═══ Exercise data

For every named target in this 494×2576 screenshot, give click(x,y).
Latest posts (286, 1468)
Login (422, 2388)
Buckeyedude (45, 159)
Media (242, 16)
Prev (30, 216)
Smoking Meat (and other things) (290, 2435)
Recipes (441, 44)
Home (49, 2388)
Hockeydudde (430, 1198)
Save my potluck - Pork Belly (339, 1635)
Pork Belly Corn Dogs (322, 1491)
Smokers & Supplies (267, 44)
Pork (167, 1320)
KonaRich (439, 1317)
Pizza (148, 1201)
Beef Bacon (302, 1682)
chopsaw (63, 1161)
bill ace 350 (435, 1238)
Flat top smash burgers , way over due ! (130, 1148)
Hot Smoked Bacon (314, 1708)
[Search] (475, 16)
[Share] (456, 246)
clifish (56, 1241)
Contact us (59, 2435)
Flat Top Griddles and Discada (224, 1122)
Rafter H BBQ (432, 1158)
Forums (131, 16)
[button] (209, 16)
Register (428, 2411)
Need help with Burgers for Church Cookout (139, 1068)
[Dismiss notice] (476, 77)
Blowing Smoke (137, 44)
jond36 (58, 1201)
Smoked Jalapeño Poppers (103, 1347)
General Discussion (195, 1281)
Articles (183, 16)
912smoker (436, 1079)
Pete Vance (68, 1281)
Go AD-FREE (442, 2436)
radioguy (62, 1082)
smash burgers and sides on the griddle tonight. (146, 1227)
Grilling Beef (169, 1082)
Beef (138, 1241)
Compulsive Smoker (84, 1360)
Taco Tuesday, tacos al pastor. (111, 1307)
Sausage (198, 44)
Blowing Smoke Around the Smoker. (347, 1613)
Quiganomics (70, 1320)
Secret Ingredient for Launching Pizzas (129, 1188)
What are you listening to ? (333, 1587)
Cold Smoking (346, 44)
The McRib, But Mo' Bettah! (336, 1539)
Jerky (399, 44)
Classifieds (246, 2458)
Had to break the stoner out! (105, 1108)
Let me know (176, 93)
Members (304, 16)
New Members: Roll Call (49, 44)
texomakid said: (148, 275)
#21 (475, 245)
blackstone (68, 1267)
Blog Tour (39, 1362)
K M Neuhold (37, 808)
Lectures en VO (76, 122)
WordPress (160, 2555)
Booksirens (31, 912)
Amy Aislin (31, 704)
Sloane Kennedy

══════

> Task objective
Pull out every line holding "smash" from the records above, and copy it.

> Written answer
Flat top smash burgers , way over due ! (130, 1148)
smash burgers and sides on the griddle tonight. (146, 1227)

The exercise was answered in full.